*Document passage*:
* * *

Reliable Software doesn’t crash :

  • Hardware has errors
  • The network can be unreliable
  • Programmers make mistakes!
  • The software has bugs( in very rare cases software has bugs as well )

Perceptions vs Reality

Instead of denying reality, we Acknowledge that software has bugs, the system may fail

Instead of having uncontrolled failures, Erlang turns failures, exceptions and crashes into tools that we can use and control.

Control

  • It's all about how to control failures
  • If failures are controllable, they stop being a scary event!

Will see How Erlang Controls Transient Failures

Process in Erlang :

  • The basic building block in Erlang is the process. A process is fully isolated and shares nothing i.e you can’t access to its memory location directly( Actor Model )
  • If a process dies, it won’t propagate the failure to other processes.
  • An Erlang process is very lightweight and we can spawn 1000 ‘s of them easily.

Messages:

  • Message passing is the only way how processes can communicate with each other
  • As I already mentioned, message passing in Erlang is a non-blocking operation.

* * *

Stored records
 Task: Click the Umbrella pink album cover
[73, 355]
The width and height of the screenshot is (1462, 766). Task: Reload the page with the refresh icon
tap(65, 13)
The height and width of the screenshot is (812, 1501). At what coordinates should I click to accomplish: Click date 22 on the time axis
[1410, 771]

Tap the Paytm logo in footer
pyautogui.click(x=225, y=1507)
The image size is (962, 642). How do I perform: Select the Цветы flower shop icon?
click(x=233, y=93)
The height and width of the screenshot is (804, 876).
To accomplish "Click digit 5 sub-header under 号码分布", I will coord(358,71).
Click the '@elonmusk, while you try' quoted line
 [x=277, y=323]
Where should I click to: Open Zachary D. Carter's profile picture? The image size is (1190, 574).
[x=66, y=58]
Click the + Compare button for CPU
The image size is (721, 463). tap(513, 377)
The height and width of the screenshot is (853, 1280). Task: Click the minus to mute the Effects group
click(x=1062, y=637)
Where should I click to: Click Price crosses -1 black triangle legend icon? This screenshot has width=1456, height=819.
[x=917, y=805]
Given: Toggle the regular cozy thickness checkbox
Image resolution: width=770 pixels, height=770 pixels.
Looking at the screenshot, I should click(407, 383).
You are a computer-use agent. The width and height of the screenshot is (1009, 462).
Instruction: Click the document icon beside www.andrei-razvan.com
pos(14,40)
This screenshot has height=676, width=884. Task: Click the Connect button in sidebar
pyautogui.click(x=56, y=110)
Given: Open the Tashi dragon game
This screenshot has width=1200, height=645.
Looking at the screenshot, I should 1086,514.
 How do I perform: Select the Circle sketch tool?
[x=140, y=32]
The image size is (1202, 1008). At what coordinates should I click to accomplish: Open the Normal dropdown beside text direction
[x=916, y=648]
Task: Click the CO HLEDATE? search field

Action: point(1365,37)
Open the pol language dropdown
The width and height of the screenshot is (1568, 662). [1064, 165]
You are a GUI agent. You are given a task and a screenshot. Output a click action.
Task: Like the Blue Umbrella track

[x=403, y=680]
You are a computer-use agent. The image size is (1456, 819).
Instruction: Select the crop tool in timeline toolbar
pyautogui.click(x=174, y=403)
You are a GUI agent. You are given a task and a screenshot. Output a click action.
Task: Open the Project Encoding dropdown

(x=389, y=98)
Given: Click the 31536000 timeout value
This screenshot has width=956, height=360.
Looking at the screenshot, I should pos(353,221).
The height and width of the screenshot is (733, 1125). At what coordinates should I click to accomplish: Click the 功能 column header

* * *

*What to work on*: What does the Erlang passage name as the basic building block in Erlang?

*Task response*: The process.